— start of Extracted entries —

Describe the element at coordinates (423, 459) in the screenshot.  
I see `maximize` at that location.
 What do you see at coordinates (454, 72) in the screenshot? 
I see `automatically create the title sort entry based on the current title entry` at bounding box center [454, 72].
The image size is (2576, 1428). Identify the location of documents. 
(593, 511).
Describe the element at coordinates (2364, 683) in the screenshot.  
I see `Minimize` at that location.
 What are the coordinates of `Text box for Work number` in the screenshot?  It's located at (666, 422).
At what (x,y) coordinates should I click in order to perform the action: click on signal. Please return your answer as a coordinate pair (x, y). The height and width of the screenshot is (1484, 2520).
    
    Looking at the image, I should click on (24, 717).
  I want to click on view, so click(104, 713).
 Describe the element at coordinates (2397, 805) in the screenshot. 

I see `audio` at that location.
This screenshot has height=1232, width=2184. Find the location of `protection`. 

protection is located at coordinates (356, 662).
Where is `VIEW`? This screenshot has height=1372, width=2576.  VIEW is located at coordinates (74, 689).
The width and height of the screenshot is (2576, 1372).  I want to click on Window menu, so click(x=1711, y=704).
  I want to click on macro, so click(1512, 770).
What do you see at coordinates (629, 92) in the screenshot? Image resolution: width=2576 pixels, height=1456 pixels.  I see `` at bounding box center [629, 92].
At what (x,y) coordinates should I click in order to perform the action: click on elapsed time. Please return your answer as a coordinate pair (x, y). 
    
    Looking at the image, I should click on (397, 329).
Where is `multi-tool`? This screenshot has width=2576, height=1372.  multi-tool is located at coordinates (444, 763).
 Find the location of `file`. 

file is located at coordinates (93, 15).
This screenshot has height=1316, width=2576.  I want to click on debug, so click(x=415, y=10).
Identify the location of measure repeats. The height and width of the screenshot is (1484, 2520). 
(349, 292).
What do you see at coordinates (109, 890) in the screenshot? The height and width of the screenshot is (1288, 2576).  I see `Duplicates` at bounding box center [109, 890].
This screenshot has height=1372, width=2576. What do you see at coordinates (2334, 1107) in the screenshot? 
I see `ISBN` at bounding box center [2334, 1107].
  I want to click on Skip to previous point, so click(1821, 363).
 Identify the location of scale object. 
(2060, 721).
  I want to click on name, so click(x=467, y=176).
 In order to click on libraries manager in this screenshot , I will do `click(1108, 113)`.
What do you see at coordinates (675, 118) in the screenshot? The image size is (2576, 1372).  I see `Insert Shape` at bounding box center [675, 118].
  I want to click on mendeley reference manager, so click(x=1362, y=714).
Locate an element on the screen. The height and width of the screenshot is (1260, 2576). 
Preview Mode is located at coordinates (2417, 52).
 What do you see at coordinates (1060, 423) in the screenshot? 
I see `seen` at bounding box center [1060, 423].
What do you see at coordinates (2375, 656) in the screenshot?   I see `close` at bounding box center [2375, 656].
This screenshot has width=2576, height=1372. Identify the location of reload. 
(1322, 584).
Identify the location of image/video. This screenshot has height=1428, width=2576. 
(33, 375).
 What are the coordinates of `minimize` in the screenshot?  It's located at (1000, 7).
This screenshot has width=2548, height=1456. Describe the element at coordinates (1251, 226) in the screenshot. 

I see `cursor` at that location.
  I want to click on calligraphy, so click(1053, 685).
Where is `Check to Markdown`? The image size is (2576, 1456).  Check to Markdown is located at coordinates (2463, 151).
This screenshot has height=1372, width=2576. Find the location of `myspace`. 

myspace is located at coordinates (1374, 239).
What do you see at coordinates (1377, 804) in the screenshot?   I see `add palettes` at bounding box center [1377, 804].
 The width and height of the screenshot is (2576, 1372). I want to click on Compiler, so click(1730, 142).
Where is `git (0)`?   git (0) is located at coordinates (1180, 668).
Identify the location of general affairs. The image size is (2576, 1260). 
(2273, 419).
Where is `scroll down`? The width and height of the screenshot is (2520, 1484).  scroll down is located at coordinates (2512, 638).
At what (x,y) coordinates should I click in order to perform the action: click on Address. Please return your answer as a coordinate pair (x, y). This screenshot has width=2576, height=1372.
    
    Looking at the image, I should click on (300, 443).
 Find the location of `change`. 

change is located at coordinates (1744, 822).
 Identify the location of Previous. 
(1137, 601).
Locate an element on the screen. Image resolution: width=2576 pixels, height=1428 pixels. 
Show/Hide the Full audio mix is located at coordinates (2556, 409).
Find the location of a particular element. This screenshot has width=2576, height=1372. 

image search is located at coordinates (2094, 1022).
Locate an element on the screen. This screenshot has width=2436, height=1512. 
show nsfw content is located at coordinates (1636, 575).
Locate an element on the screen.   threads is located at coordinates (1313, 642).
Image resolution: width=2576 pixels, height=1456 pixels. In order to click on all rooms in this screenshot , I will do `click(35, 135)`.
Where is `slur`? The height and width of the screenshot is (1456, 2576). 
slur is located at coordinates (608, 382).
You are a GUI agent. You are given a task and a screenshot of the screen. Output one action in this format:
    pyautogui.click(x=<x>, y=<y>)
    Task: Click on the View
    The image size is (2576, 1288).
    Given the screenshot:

— end of Extracted entries —

The exercise: Convert all the entries above into a JSON list of strings, with one string per line and blank lines omitted.

Response for this exercise:
[
  "Describe the element at coordinates (423, 459) in the screenshot.  ",
  "I see `maximize` at that location.",
  " What do you see at coordinates (454, 72) in the screenshot? ",
  "I see `automatically create the title sort entry based on the current title entry` at bounding box center [454, 72].",
  "The image size is (2576, 1428). Identify the location of documents. ",
  "(593, 511).",
  "Describe the element at coordinates (2364, 683) in the screenshot.  ",
  "I see `Minimize` at that location.",
  " What are the coordinates of `Text box for Work number` in the screenshot?  It's located at (666, 422).",
  "At what (x,y) coordinates should I click in order to perform the action: click on signal. Please return your answer as a coordinate pair (x, y). The height and width of the screenshot is (1484, 2520).",
  "    Looking at the image, I should click on (24, 717).",
  "  I want to click on view, so click(104, 713).",
  " Describe the element at coordinates (2397, 805) in the screenshot. ",
  "I see `audio` at that location.",
  "This screenshot has height=1232, width=2184. Find the location of `protection`. ",
  "protection is located at coordinates (356, 662).",
  "Where is `VIEW`? This screenshot has height=1372, width=2576.  VIEW is located at coordinates (74, 689).",
  "The width and height of the screenshot is (2576, 1372).  I want to click on Window menu, so click(x=1711, y=704).",
  "  I want to click on macro, so click(1512, 770).",
  "What do you see at coordinates (629, 92) in the screenshot? Image resolution: width=2576 pixels, height=1456 pixels.  I see `` at bounding box center [629, 92].",
  "At what (x,y) coordinates should I click in order to perform the action: click on elapsed time. Please return your answer as a coordinate pair (x, y). ",
  "    Looking at the image, I should click on (397, 329).",
  "Where is `multi-tool`? This screenshot has width=2576, height=1372.  multi-tool is located at coordinates (444, 763).",
  " Find the location of `file`. ",
  "file is located at coordinates (93, 15).",
  "This screenshot has height=1316, width=2576.  I want to click on debug, so click(x=415, y=10).",
  "Identify the location of measure repeats. The height and width of the screenshot is (1484, 2520). ",
  "(349, 292).",
  "What do you see at coordinates (109, 890) in the screenshot? The height and width of the screenshot is (1288, 2576).  I see `Duplicates` at bounding box center [109, 890].",
  "This screenshot has height=1372, width=2576. What do you see at coordinates (2334, 1107) in the screenshot? ",
  "I see `ISBN` at bounding box center [2334, 1107].",
  "  I want to click on Skip to previous point, so click(1821, 363).",
  " Identify the location of scale object. ",
  "(2060, 721).",
  "  I want to click on name, so click(x=467, y=176).",
  " In order to click on libraries manager in this screenshot , I will do `click(1108, 113)`.",
  "What do you see at coordinates (675, 118) in the screenshot? The image size is (2576, 1372).  I see `Insert Shape` at bounding box center [675, 118].",
  "  I want to click on mendeley reference manager, so click(x=1362, y=714).",
  "Locate an element on the screen. The height and width of the screenshot is (1260, 2576). ",
  "Preview Mode is located at coordinates (2417, 52).",
  " What do you see at coordinates (1060, 423) in the screenshot? ",
  "I see `seen` at bounding box center [1060, 423].",
  "What do you see at coordinates (2375, 656) in the screenshot?   I see `close` at bounding box center [2375, 656].",
  "This screenshot has width=2576, height=1372. Identify the location of reload. ",
  "(1322, 584).",
  "Identify the location of image/video. This screenshot has height=1428, width=2576. ",
  "(33, 375).",
  " What are the coordinates of `minimize` in the screenshot?  It's located at (1000, 7).",
  "This screenshot has width=2548, height=1456. Describe the element at coordinates (1251, 226) in the screenshot. ",
  "I see `cursor` at that location.",
  "  I want to click on calligraphy, so click(1053, 685).",
  "Where is `Check to Markdown`? The image size is (2576, 1456).  Check to Markdown is located at coordinates (2463, 151).",
  "This screenshot has height=1372, width=2576. Find the location of `myspace`. ",
  "myspace is located at coordinates (1374, 239).",
  "What do you see at coordinates (1377, 804) in the screenshot?   I see `add palettes` at bounding box center [1377, 804].",
  " The width and height of the screenshot is (2576, 1372). I want to click on Compiler, so click(1730, 142).",
  "Where is `git (0)`?   git (0) is located at coordinates (1180, 668).",
  "Identify the location of general affairs. The image size is (2576, 1260). ",
  "(2273, 419).",
  "Where is `scroll down`? The width and height of the screenshot is (2520, 1484).  scroll down is located at coordinates (2512, 638).",
  "At what (x,y) coordinates should I click in order to perform the action: click on Address. Please return your answer as a coordinate pair (x, y). This screenshot has width=2576, height=1372.",
  "    Looking at the image, I should click on (300, 443).",
  " Find the location of `change`. ",
  "change is located at coordinates (1744, 822).",
  " Identify the location of Previous. ",
  "(1137, 601).",
  "Locate an element on the screen. Image resolution: width=2576 pixels, height=1428 pixels. ",
  "Show/Hide the Full audio mix is located at coordinates (2556, 409).",
  "Find the location of a particular element. This screenshot has width=2576, height=1372. ",
  "image search is located at coordinates (2094, 1022).",
  "Locate an element on the screen. This screenshot has width=2436, height=1512. ",
  "show nsfw content is located at coordinates (1636, 575).",
  "Locate an element on the screen.   threads is located at coordinates (1313, 642).",
  "Image resolution: width=2576 pixels, height=1456 pixels. In order to click on all rooms in this screenshot , I will do `click(35, 135)`.",
  "Where is `slur`? The height and width of the screenshot is (1456, 2576). ",
  "slur is located at coordinates (608, 382).",
  "You are a GUI agent. You are given a task and a screenshot of the screen. Output one action in this format:",
  "    pyautogui.click(x=<x>, y=<y>)",
  "    Task: Click on the View",
  "    The image size is (2576, 1288).",
  "    Given the screenshot:"
]